Almost two weeks after opening as a shelter to serve those fleeing Sandy in the northern Somerset County area, the shelter housed in the lower gymnasium at Bernards High School in serving an expanded region for those for whom the hurricane's impact is more than a memory.
The American Red Cross, along with volunteers and emergency workers from Bernardsville, has been running the shelter since Oct. 29 as a place to go either during the day or overnight for those who need shelter, showers or found themselves stranded by the storm and its aftermath.
The shelter's operations manager, Janet Murnick, said on Friday that the Bernardsville facility was gearing up to accept some of those staying with the Sisters of Christian Charity in Mendham, which was planning to close its facility.
She said the shelter remains committed to staying open as long as needed, and noted 31 people had stayed overnight on Thursday. The shelter also is open to day visitors, including those without power who may want to schedule a shower.
Some residents from towns in western Union County, such as Berkeley Heights, had already been directed to Bernards High, and some families from Manville and Bound Brook had been through, or remained, she said. Earlier Sandy shelters in Manville and at Raritan Valley Community College have already closed.
But with thousands of Somerset Hills homes still without power as the weekend arrived, Murnick said she was seeing more people from those towns — Bernardsville, Basking Ridge, Bedminster, Peapack-Gladstone and Far Hills.
On the really cold nights last week, "Some stayed and got warm and then went home at 11 p.m.," Murnick said.
The shelter has housed a parade of people who showed up for different reasons — to shower or seek a meal — and others who have been in a special section, staffed by a nurse, for those with medical needs. That includes a person with a Seeing Eye dog who's been there since the beginning, Murnick said.
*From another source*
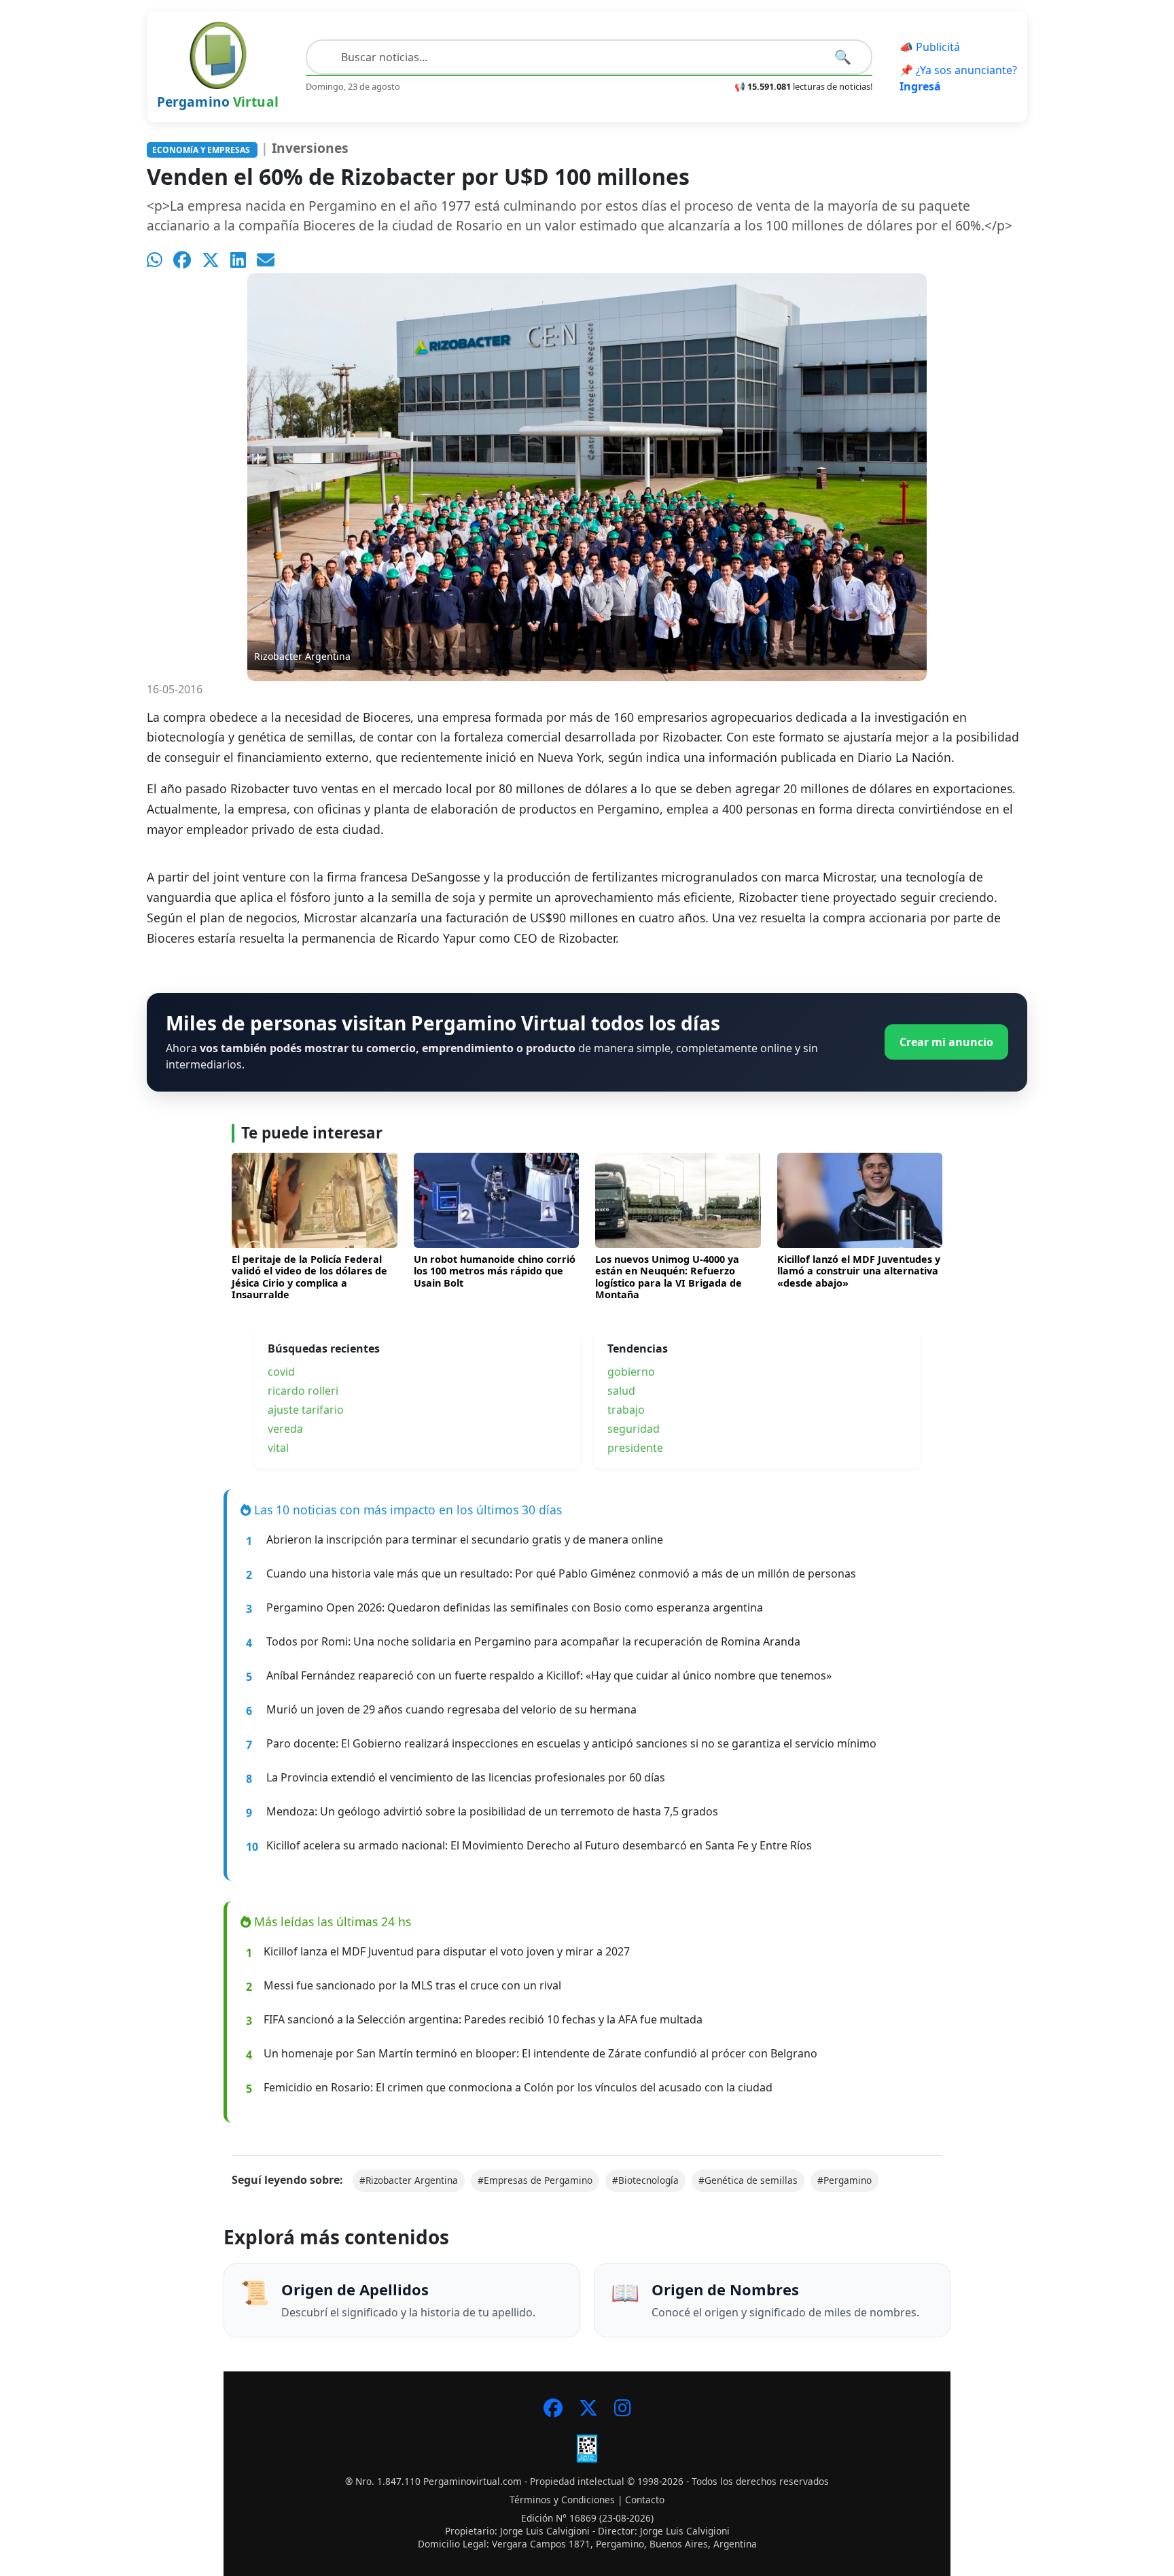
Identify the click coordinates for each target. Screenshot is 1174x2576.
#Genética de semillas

She said a businessman from the Virgin Islands, grounded by Sandy, had finally been picked up by a car to take him to the airport on Friday morning.
Some have arrived upset or with other needs, and Murnick said the shelter now has a cadre of professionals to attend to their needs, including a chaplain and social services employees.
Murnick said that some people may not realize that they don't even need to check in to pick up bottled water or self-heating dinners at the facility.
The shelter had put out a call for additional showers besides those in the school gym, and Murnick said a portable unit had arrived — although she wasn't sure of its origin.
Murnick, who said she herself is living without power, said that she has been spending 16 hour days at the shelter, along with Bernardsville Recreation Director Cheryl Ferrante and a group of dedicated local volunteers.
She said that the Red Cross was stepping in to offer more back-up personnel and through the next week.
The shelter remained as a separate area in the school on Friday, when Bernards High opened to students again.
Saturday night football game to raise money for Red Cross
The Bernards High Mountaineers football team is playing a rescheduled away game at 6 p.m. on Saturday against New Providence, and Bernards Head Coach Jon Simoneau said that the teams are donating the proceeds from the game to the American Red Cross. The crowd also is asked to wear red to the game, he said.
Team members have been volunteering at the shelter
Simoneau said that team members have been volunteering at the shelter after practices during the last week.